Not another with statement

Unlike the widely-deprecated with statement, this proposal requires explicitly mentioning each reference property that you want to declare, and does not insert any new records into the scope chain.

The presence of a with statement made it impossible to know, statically, whether a free variable inside the with block referred to a property of the with object or a variable from another enclosing scope.

That was a disaster for static analysis and engine performance, but this proposal is no more problematic than the desugared code we've seen above.

Open questions

Although I hope the foregoing examples justify exploring this proposal further, there are several details that need to be worked out in order to make the proposal fully concrete.

Is there a better term than "referential destructuring"?

JavaScript, like Java and many other languages, already has a concept of a "reference," meaning a variable that refers to a heap-allocated object. Heap-allocated objects are always passed by reference in JavaScript, rather than by value, and there are no "pointers" in the language that must be explicitly "dereferenced."

The syntax this proposal introduces doesn't really fit this traditional definition of a "reference," though it is inspired by similar syntax in languages (like C++) that distinguish between pointers and references.

Is there a better term for what this proposal introduces?

Interaction with default expressions?

If an object destructuring pattern specifies a default expression for an optional property, that default expression might or might not be used, since the property might or might not be found in the object:

const {
  a = 1,
  b: c = 2,
} = obj;

The & syntax still works for these properties, but it's not obvious what the semantics should be when the default expression is used:

const {
  &a = 1,
  &b: c = 2,
} = obj;

Two possibilities:

  1. If there is no a key in obj, then the a identifier should still be bound to the default value (1), and that value simply will not change. Code that consumes a doesn't have to know whether a is a referential binding, or just a normal variable.

  2. As long as obj has no a key, the value of the a identifier will be 1. If obj eventually acquires an a key, the a identifier will begin evaluating to obj.a instead.

Deeper nesting?

A single & character declares a reference whose evaluation involves only one object property lookup:

const { a: { b: { &c, d }}} = obj;
console.log(c); // same as console.log(p.c), where p === original value of obj.a.b
console.log(d); // same as any normal bound identifier (not a reference)
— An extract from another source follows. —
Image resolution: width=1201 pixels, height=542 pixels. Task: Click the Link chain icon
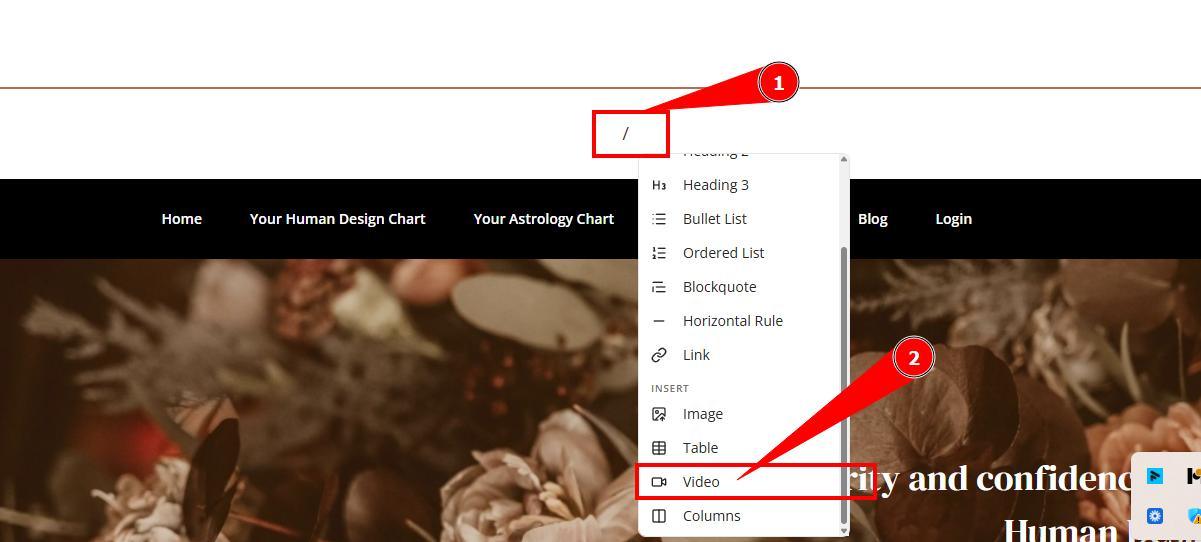[659, 355]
By extension, it's easy to imagine a chain of multiple & keys declaring a reference to a series of property lookups:

const { &a: { &b: { &c, d }}} = obj;
console.log(c); // same as console.log(obj.a.b.c);
console.log(d); // same as before

The question to answer is whether all possible combinations of this syntax make sense:

const {  a: {  b: { &c }}} = obj; // ok
const {  a: { &b: {  c }}} = obj; // ??
const {  a: { &b: { &c }}} = obj; // ok
const { &a: {  b: {  c }}} = obj; // ??
const { &a: {  b: { &c }}} = obj; // ??
const { &a: { &b: {  c }}} = obj; // ??
const { &a: { &b: { &c }}} = obj; // ok

Since c is the only bound identifier, only those variations with &c make sense to me, and &a without &b seems pointless unless the &a object pattern contains other reference keys.
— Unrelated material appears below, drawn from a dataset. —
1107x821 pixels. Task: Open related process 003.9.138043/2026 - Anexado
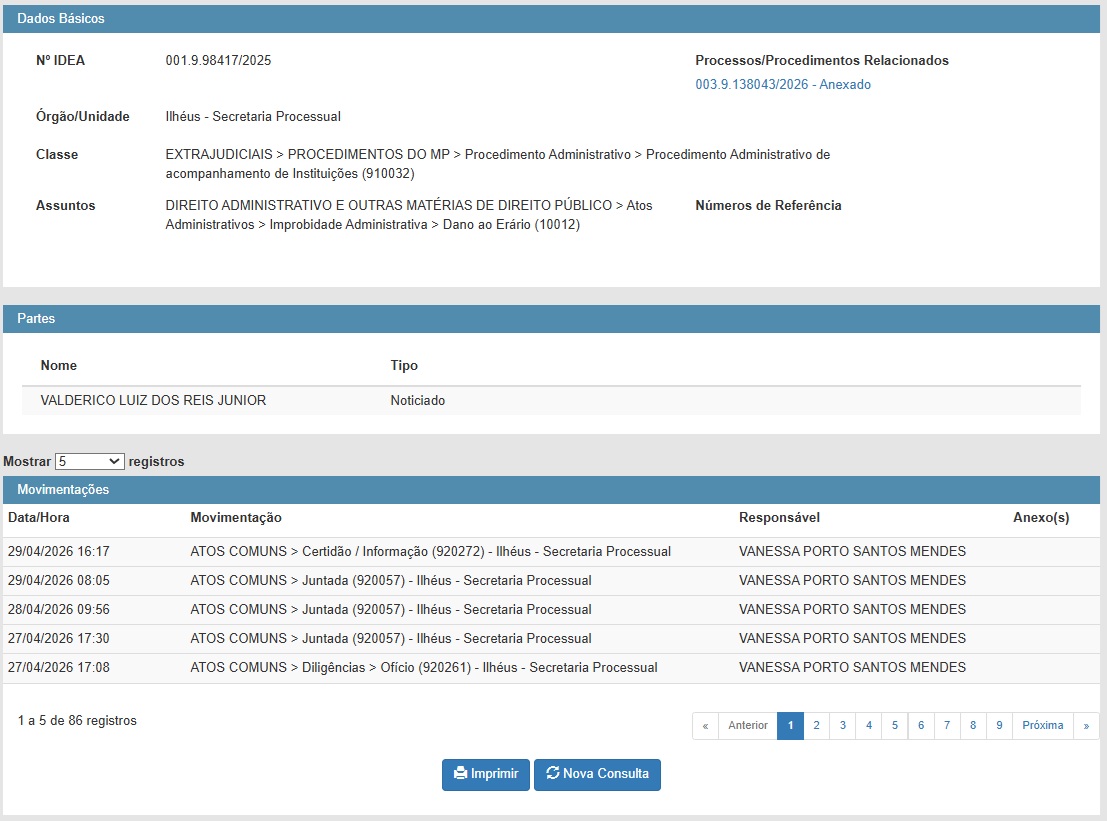click(x=783, y=85)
However, uselessness does not always imply illegality, so perhaps all these variations should be legal, and it should be the job of linters to point out questionable patterns.

Array patterns?

It is tempting to allow & in an ArrayBindingPattern, like so:

const [a, &b] = elements;
console.log(b); // same as console.log(elements[1])?

However, this use of & feels different, because the & isn't prefixing a key of an object, but an identifier bound by the destructuring pattern.

The following code should work, though it certainly feels awkward:

const { 0: a, &1: b } = elements;
console.log(b); // same as console.log(elements[1])

I would prefer to restrict this proposal to ObjectBindingPattern destructuring, unless there is a strong argument for supporting array patterns as well.

Assignment patterns?

A variable declared with a & is a fundamentally different sort of variable, so it's not clear what (if anything) the following code should mean:

let a, b;
({ a, &b } = obj);

Again, I suppose this syntax could be made to do something useful, but I would prefer to forbid it until a compelling argument appears.

Interaction with TypeScript and/or Flow syntax?

Type annotations tend to be a source of surprising syntactic conflicts, so I want to be mindful that & may pose problems for TypeScript and/or Flow.

With that said, object destructuring is a syntax that both TypeScript and Flow have to deal with, so I am optimistic that & should not be a source of (m)any additional problems.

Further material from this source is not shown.